Choosing Cisco ACI or VMware NSX
Starting with assessing NSX, the first step is to understand that with or without NSX, a physical network will be required to actually move packets between devices. In addition to this, modern data centers are only about 70% virtualized from a workload perspective. Legacy applications still exist on bare metal, while modern applications are written to utilize bare metal without the cost and overhead of a hypervisor. This means that you'll want to ensure you're able to provide network services and security to all existing workloads, without artificially choking traffic through hypervisors or server-based gateway devices.
Because NSX provides no management or visibility into the physical network that the NSX application utilizes, you'll want to ensure that any network chosen for NSX provides native automation for provisioning and network change, as well as advanced visibility and telemetry tools for troubleshooting and day-two operations. These tools should not be limited to simple databases for mapping virtual tunnels to VLANs, but offer more comprehensive visibility and automation, including firmware and patch management. Without this, your network will become more complex with two management and monitoring systems for performance and failure troubleshooting.
You'll next want to look at the hypervisors you're using, or could potentially use moving forward. More than half of data centers use multiple hypervisors, so you'll want to take this into account. When choosing NSX, you must choose between the VMware-only NSX for vSphere, or the multi-hypervisor version, VMware NSX-MH, which uses a VMware-proprietary distribution of Open vSwitch (OVS). Additionally, at the time of this writing, NSX-MH is being phased out. The two products are not compatible, and the features vary greatly between the two.
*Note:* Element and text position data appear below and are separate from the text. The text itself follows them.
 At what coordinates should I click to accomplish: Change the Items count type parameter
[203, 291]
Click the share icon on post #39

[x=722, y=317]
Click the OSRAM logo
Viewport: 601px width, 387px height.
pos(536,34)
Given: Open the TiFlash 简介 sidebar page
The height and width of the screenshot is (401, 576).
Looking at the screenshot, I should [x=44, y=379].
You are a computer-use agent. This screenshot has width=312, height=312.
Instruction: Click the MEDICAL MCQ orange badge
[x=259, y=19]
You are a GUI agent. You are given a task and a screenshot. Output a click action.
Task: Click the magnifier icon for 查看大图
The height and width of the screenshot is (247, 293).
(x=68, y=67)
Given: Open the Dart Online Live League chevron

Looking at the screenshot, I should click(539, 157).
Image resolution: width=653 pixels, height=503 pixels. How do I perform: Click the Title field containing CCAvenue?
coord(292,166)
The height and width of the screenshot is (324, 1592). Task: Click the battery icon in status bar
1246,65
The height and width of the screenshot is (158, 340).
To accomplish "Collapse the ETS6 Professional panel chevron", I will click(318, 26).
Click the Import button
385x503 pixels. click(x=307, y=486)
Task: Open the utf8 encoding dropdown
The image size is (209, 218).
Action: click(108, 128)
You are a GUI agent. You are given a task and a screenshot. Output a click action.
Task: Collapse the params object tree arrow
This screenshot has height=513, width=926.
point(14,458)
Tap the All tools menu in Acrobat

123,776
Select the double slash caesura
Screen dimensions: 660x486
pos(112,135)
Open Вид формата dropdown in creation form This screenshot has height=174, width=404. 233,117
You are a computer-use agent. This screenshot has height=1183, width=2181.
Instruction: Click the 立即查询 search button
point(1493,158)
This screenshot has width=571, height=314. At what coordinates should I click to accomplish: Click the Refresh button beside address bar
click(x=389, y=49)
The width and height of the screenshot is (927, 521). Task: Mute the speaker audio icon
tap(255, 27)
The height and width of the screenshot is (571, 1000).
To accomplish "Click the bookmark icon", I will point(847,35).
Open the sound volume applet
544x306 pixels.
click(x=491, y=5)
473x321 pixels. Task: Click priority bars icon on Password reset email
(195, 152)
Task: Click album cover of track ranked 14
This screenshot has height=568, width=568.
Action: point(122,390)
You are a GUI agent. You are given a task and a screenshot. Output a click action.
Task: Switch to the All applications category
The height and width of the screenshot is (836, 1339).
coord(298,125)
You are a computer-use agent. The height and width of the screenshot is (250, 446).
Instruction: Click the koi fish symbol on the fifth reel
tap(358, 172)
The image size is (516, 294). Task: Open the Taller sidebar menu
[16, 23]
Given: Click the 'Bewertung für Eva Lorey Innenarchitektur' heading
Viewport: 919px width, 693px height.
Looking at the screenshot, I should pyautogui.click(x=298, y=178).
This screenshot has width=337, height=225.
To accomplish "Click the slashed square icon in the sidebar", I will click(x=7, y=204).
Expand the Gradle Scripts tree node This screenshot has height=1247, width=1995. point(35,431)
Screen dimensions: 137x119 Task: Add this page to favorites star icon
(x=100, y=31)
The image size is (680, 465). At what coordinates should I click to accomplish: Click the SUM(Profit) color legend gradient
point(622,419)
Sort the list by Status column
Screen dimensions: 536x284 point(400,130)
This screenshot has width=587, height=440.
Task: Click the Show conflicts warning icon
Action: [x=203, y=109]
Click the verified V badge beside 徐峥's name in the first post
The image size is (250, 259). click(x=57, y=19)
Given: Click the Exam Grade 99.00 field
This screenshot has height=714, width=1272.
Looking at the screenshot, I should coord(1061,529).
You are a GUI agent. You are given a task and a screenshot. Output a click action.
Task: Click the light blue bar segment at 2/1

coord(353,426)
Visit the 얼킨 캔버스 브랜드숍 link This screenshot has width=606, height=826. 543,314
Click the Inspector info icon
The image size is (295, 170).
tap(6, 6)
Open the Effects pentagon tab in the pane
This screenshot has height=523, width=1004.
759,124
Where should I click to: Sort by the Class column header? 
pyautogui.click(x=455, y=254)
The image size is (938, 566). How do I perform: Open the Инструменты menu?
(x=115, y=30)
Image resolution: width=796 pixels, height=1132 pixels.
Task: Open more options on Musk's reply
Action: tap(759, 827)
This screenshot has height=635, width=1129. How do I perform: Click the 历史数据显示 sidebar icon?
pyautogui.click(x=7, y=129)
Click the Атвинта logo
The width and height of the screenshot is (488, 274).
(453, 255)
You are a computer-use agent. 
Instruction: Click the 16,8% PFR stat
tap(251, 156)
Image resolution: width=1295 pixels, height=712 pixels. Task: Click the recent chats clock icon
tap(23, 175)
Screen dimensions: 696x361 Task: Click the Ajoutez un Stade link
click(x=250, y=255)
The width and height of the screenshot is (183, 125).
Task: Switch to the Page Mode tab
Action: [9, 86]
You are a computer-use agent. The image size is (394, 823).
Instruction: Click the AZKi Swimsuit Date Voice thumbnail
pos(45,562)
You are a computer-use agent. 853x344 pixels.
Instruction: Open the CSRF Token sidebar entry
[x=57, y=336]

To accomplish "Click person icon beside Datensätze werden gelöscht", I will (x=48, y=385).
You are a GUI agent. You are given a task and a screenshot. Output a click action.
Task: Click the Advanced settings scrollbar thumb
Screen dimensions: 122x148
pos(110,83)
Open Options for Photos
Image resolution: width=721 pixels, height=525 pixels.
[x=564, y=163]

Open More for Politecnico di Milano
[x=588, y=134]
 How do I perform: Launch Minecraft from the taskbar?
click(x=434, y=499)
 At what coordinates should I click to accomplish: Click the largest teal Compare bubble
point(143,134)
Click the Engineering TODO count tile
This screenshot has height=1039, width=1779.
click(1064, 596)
Additionally, you'll want to consider licensing costs and future licensing model changes that may occur.
You'll next want to consider what the business objective/requirement is for NSX. Are you looking for an SDN solution to speed up deployment of new applications and services, the ability to move to cloud computing models, or the ability to move to agile software deployment models? If so, NSX may not be the right tool, because it focuses on only the VM-to-VM traffic pattern, with no ability to move traffic between VMs on different physical devices.
Security capabilities
If your goal is to tighten security and move beyond legacy perimeter-based defense postures, then NSX may be a solid choice for virtual traffic. This is especially true if you've chosen to standardize 100% on the VMware hypervisor and are (or intend to be) a 100% VMware-based virtualization environment. In this case, NSX offers segmentation abilities within the hypervisor by providing basic semi-stateful firewall capabilities within the virtual environment.
It's important to remember that even in this second scenario you'll need to have a separate set of security tools for physical environments. Even 100% VMware virtualized environments need security for vMotion, hypervisor management, IP storage ports, NSX management, gateway servers, and BUM (broadcast, unknown unicast, and multicast) appliances that are run as physical servers, etc. You’ll also still utilize perimeter security, typically consisting of physical appliances that do not tie into NSX solutions.